*** Opening of Data extract ***

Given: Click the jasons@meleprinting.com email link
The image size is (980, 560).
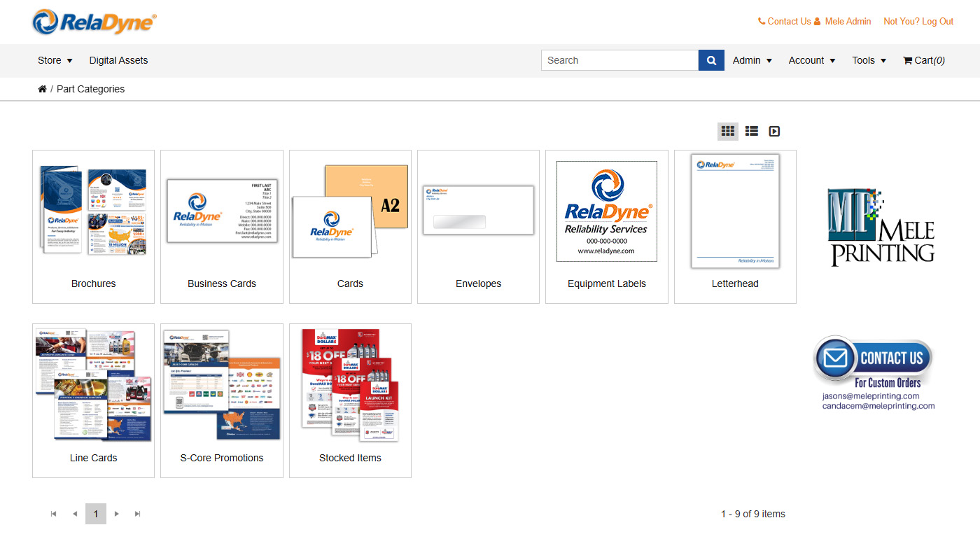Looking at the screenshot, I should coord(872,395).

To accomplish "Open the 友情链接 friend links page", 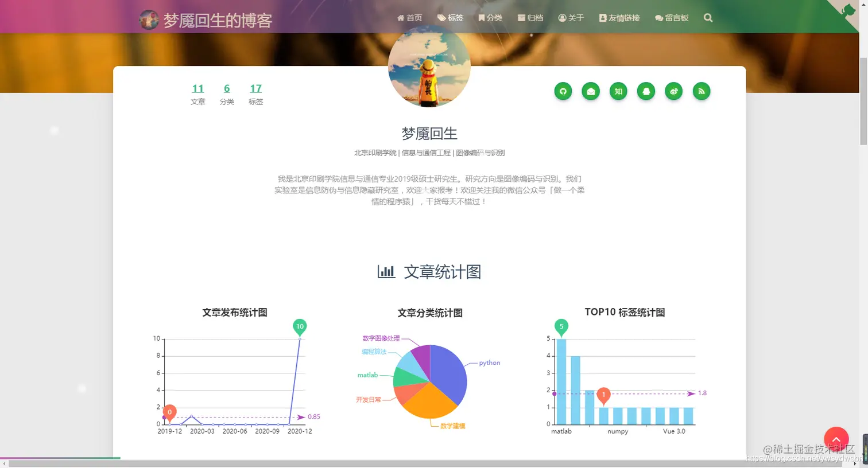I will tap(619, 18).
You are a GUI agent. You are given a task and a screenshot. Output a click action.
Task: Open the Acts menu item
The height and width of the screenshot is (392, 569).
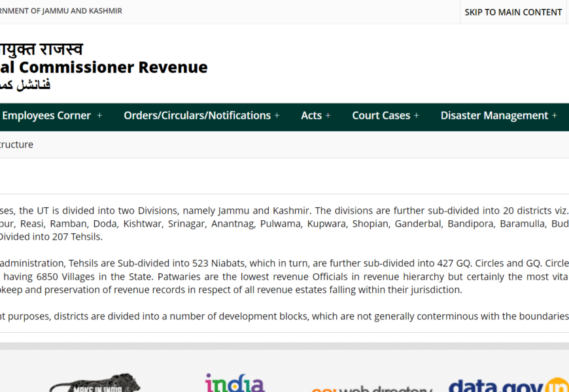[311, 116]
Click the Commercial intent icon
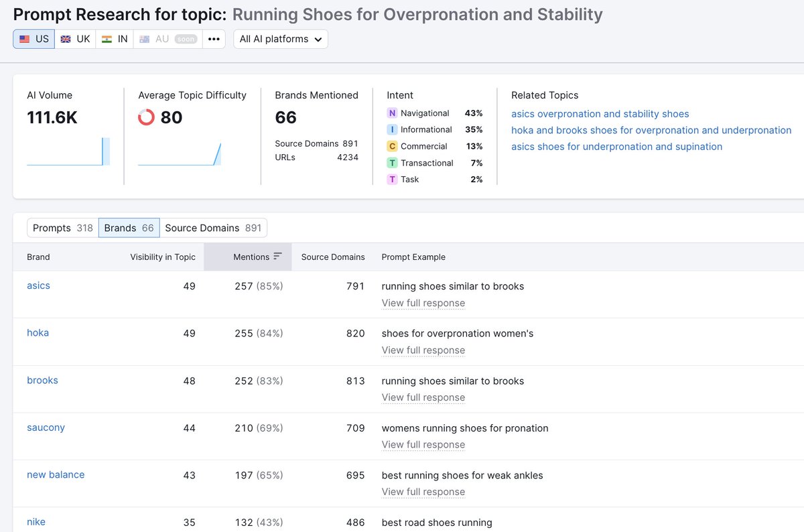The width and height of the screenshot is (804, 532). click(392, 146)
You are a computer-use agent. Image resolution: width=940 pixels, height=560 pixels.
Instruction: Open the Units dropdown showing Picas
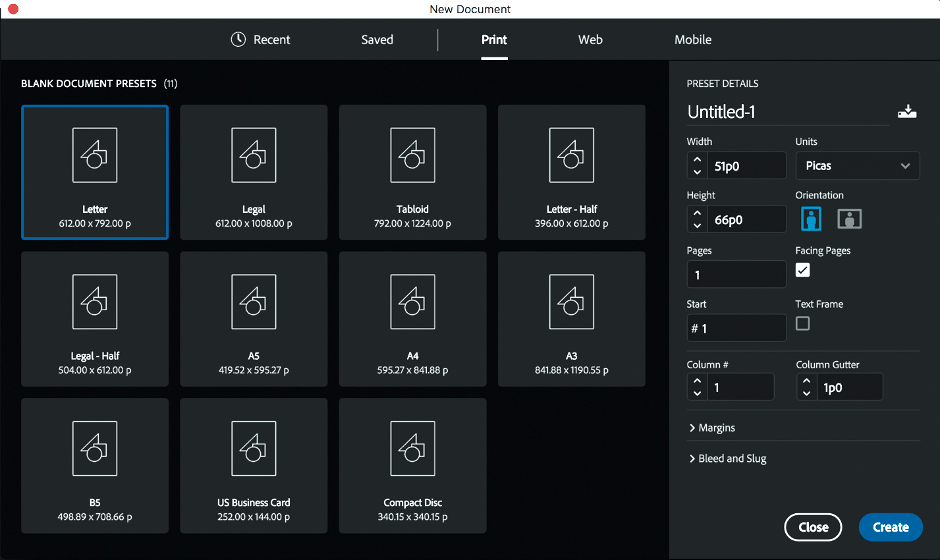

*** Close of Data extract ***

■ **Your objective**
What is needed is an exact copy of the lines from the one with "Click the Commercial intent icon" through the end of the data above, both included, minus any pictures.

■ **Solution for this task**
Click the Commercial intent icon
The width and height of the screenshot is (804, 532). click(392, 146)
You are a computer-use agent. Image resolution: width=940 pixels, height=560 pixels.
Instruction: Open the Units dropdown showing Picas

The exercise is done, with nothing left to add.